======== DATA EXTRACT ========

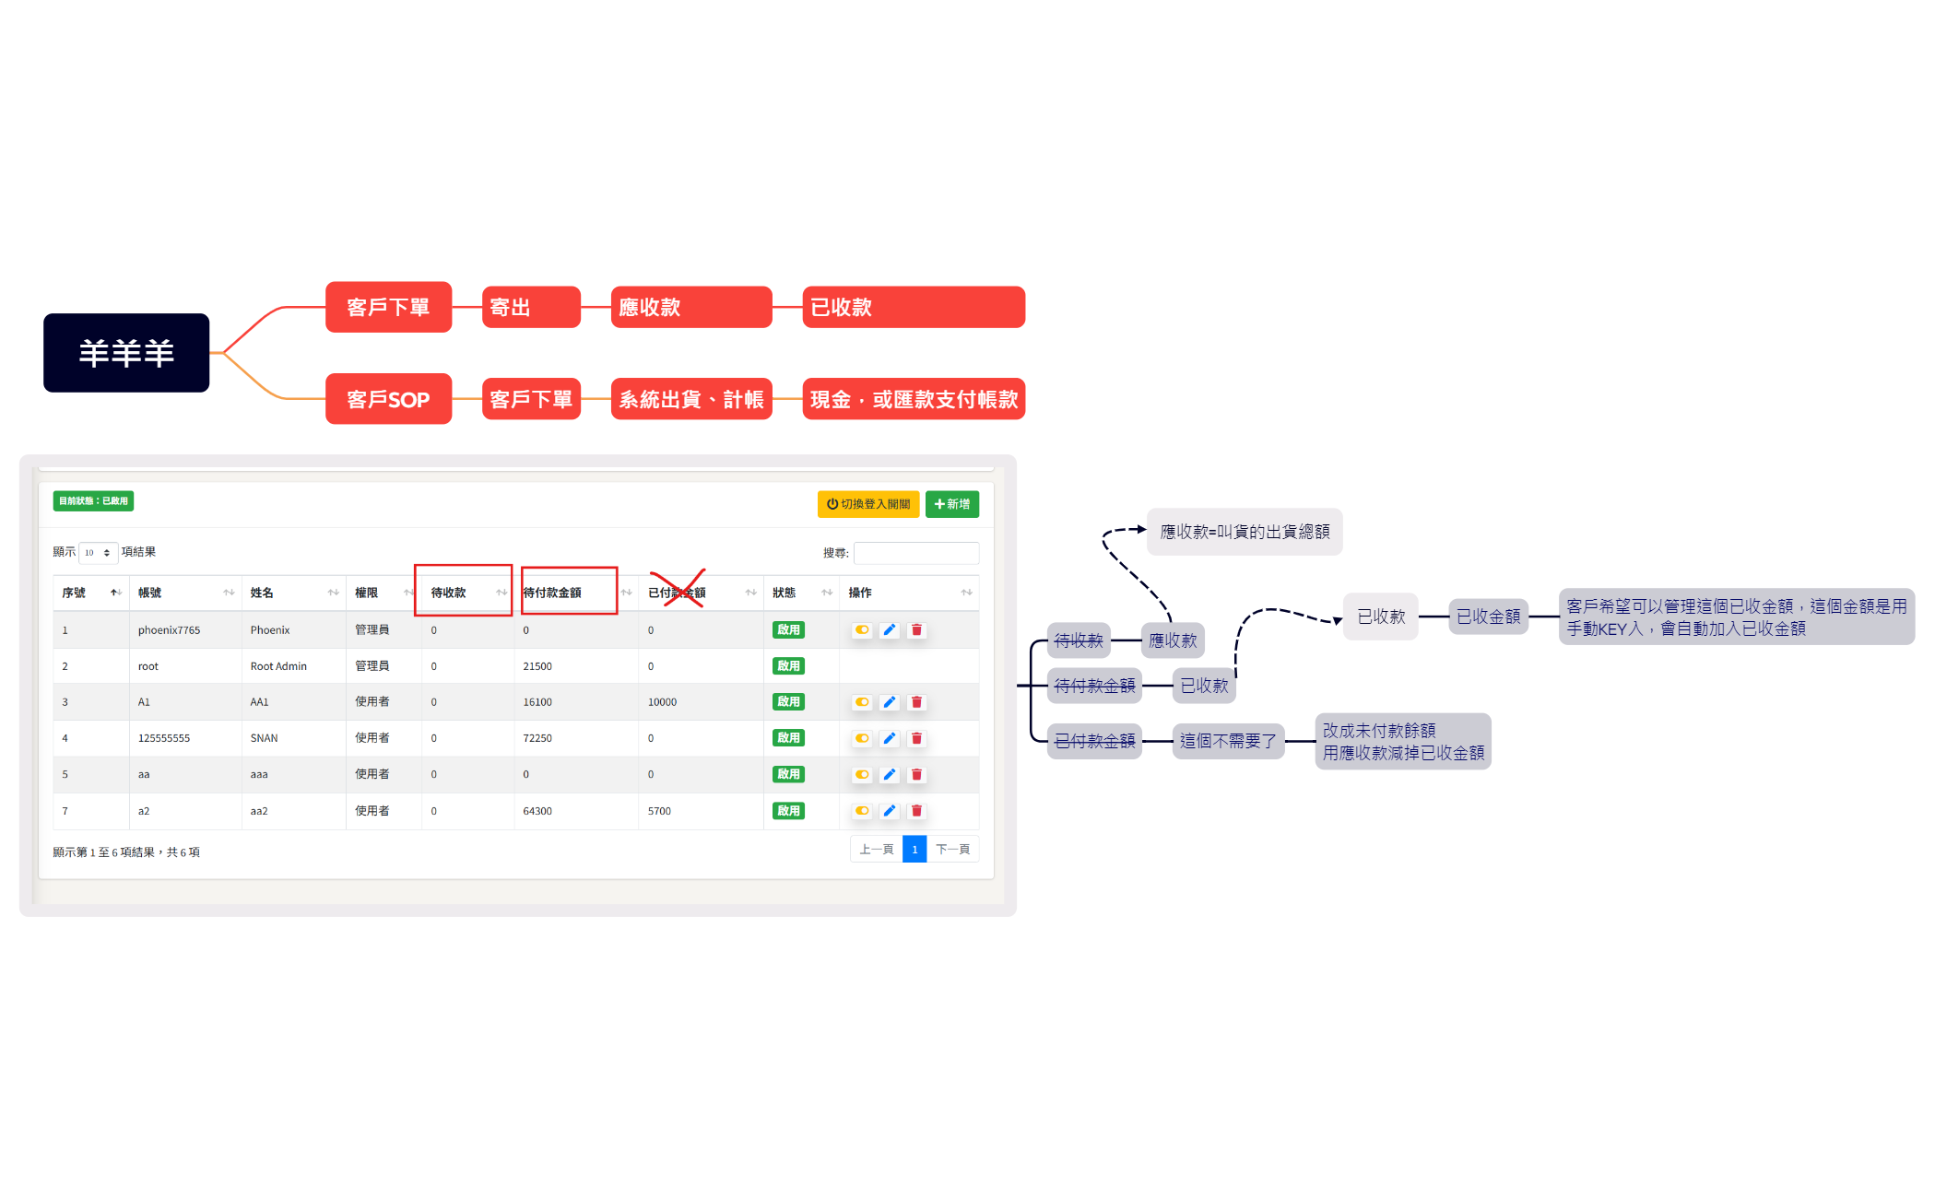This screenshot has height=1198, width=1935.
Task: Click the green 新增 button
Action: coord(951,504)
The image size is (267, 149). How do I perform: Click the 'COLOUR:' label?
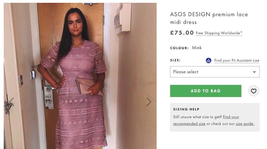(179, 48)
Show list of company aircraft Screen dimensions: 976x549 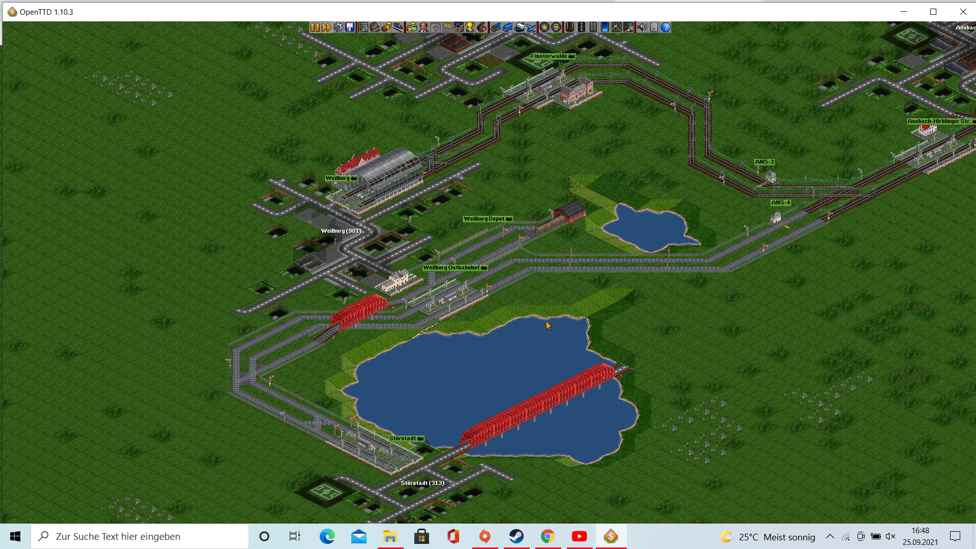(x=531, y=27)
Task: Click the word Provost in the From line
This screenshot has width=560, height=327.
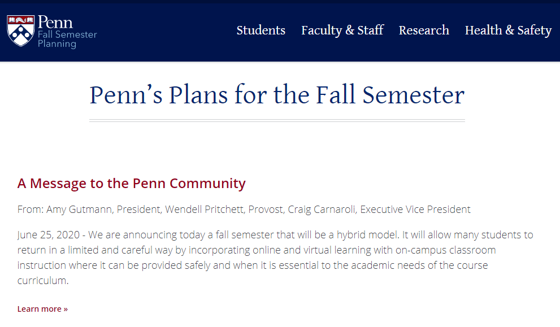Action: [266, 210]
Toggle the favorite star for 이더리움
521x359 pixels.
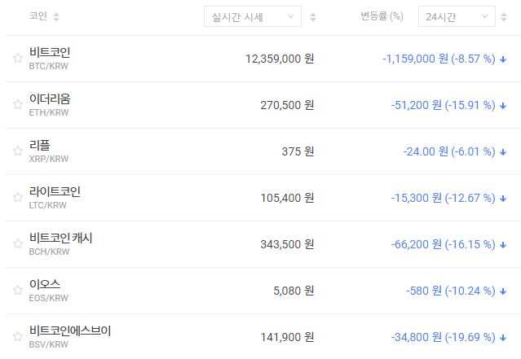17,105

========

[EXERCISE BRIEF] Please return, word for word, the lines starting with the one that contains "Task: Click the word Provost in the From line" and continuing through the end of the entries. Leave the pictures out of your answer.

[THE OUTPUT]
Task: Click the word Provost in the From line
This screenshot has width=560, height=327.
Action: [266, 210]
Toggle the favorite star for 이더리움
521x359 pixels.
17,105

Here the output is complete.